What the task requires
In the chicken rice recipe below, list every ingredient given under "For the Chicken."

Page excerpt
-- Start --

The response was immediate: “Chicken Rice!”, when I asked her indoors what she wanted to eat for Valentine’s Day. Simple poached chicken and chicken flavoured rice. Yet as every good cook knows it’s the care in preparing these simple dishes that really sets them apart from other cooks.
So what sets my Chicken Rice apart? Well, only using the best chicken I can find is a good start and years of refinement also helps. If you make chicken rice with a hormone-fed-2-for-£5-special from T*sco then you’re going to get an insipidly bad result. When poaching a chicken it’s important to start with a good one because you’re not adding any roasting Maillard flavours or marinating it with herbs or spices. I’m a fan of the French Label Rouge chicken, they taste fantastic and have a firm toothsome texture. The French know how to breed chicken for flavour above all else. I would love to make Chicken Rice with a Poulet de Bresse one day – the ultimate French chicken. The other thing about the Label Rouge chicken is that they have a big plug of fat in the cavity. Trust the French to know that this is an essential ingredient, it’s a shame I’ve never found this is any chicken processed in the UK. You see, if you’ve ever tried cooking Chicken Rice at home and was disappointed with the rice, the reason is your stock was weak. It’s only one lightly poached chicken after all, unlike in a specialist shop where they are poaching dozens of chicken and producing deeply flavoured stocks. So it’s the chicken fat that helps the home cook to really bring back the flavour of chicken to the rice. The chicken itself should be moist, the meat just cooked through, the thigh bones still rosy pink. In Hong Kong, they poach their chickens so that the leg bones are still bloody inside. So when they chop the legs you can see the bloody bone-marrow spraying over the pearly white flesh.
Here’s my recipe for Chicken Rice, which a Malaysian friend once proclaimed “Luxury Chicken Rice” because of the way I’ve pimped it!
Serves 3-4
For the Chicken
1 Chicken – medium sized about 1.5kg
Ginger – peeled thumb sized lightly bashed
Spring Onion – 3 stalks
Salt
In a pan that is just larger than the chicken, boil enough water to submerge it. Add the ginger, spring onion and salt. Taste the water for saltiness as this will eventually be used to cook the rice. Lower the chicken gently into the boiling water, dipping it several times breast side down so the skin tightens and won’t split during cooking. Lay the chicken breast side up in the pan and bring the water back up to a simmer. Simmer gently for 10 mins covered, turn the heat off and let it finish cooking in the residual heat of the stockpot for another 50 mins. To stop the cooking plunge the bird into iced water for 10 mins, hang the bird upside down for at least an hour, preferably more, at room temperature for the flavour to fully develop.

-- End --

Data excerpt
-- Start --

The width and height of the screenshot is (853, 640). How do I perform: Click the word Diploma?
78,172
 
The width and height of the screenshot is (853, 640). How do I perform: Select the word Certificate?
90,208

-- End --

Task result
- 1 chicken, medium sized, about 1.5kg
- Ginger, peeled, thumb sized, lightly bashed
- Spring onion, 3 stalks
- Salt